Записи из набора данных
■ ■ ■

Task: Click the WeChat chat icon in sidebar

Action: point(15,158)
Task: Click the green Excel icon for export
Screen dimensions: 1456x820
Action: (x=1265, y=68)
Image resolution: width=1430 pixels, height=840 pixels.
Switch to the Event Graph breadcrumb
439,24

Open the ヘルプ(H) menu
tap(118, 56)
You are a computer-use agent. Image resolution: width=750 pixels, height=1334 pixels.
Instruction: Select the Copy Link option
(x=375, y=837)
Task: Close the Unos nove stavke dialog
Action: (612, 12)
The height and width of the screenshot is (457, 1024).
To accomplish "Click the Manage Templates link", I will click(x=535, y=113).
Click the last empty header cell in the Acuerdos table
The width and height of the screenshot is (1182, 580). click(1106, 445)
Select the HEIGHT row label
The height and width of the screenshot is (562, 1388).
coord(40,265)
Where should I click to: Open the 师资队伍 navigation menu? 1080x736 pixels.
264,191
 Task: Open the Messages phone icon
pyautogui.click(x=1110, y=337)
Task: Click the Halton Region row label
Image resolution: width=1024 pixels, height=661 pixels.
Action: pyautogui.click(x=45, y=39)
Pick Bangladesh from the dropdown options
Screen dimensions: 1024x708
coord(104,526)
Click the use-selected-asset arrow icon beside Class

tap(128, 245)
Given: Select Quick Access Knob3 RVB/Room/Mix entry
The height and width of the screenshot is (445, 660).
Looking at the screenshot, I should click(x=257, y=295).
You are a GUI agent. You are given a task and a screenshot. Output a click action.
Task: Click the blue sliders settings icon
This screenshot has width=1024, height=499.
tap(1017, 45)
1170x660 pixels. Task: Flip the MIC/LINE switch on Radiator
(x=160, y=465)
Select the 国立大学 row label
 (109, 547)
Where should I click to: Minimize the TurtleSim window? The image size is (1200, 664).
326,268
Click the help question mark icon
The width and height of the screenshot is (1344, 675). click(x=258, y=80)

■ ■ ■

• _Задание_: Перенесите все строки приведенного выше материала в нумерованный список. Пустые строки в список не включайте.

• _Результат выполнения_:
1. Task: Click the WeChat chat icon in sidebar
2. Action: point(15,158)
3. Task: Click the green Excel icon for export
4. Screen dimensions: 1456x820
5. Action: (x=1265, y=68)
6. Image resolution: width=1430 pixels, height=840 pixels.
7. Switch to the Event Graph breadcrumb
8. 439,24
9. Open the ヘルプ(H) menu
10. tap(118, 56)
11. You are a computer-use agent. Image resolution: width=750 pixels, height=1334 pixels.
12. Instruction: Select the Copy Link option
13. (x=375, y=837)
14. Task: Close the Unos nove stavke dialog
15. Action: (612, 12)
16. The height and width of the screenshot is (457, 1024).
17. To accomplish "Click the Manage Templates link", I will click(x=535, y=113).
18. Click the last empty header cell in the Acuerdos table
19. The width and height of the screenshot is (1182, 580). click(1106, 445)
20. Select the HEIGHT row label
21. The height and width of the screenshot is (562, 1388).
22. coord(40,265)
23. Where should I click to: Open the 师资队伍 navigation menu? 1080x736 pixels.
24. 264,191
25.  Task: Open the Messages phone icon
26. pyautogui.click(x=1110, y=337)
27. Task: Click the Halton Region row label
28. Image resolution: width=1024 pixels, height=661 pixels.
29. Action: pyautogui.click(x=45, y=39)
30. Pick Bangladesh from the dropdown options
31. Screen dimensions: 1024x708
32. coord(104,526)
33. Click the use-selected-asset arrow icon beside Class
34. tap(128, 245)
35. Given: Select Quick Access Knob3 RVB/Room/Mix entry
36. The height and width of the screenshot is (445, 660).
37. Looking at the screenshot, I should click(x=257, y=295).
38. You are a GUI agent. You are given a task and a screenshot. Output a click action.
39. Task: Click the blue sliders settings icon
40. This screenshot has width=1024, height=499.
41. tap(1017, 45)
42. 1170x660 pixels. Task: Flip the MIC/LINE switch on Radiator
43. (x=160, y=465)
44. Select the 国立大学 row label
45.  (109, 547)
46. Where should I click to: Minimize the TurtleSim window? The image size is (1200, 664).
47. 326,268
48. Click the help question mark icon
49. The width and height of the screenshot is (1344, 675). click(x=258, y=80)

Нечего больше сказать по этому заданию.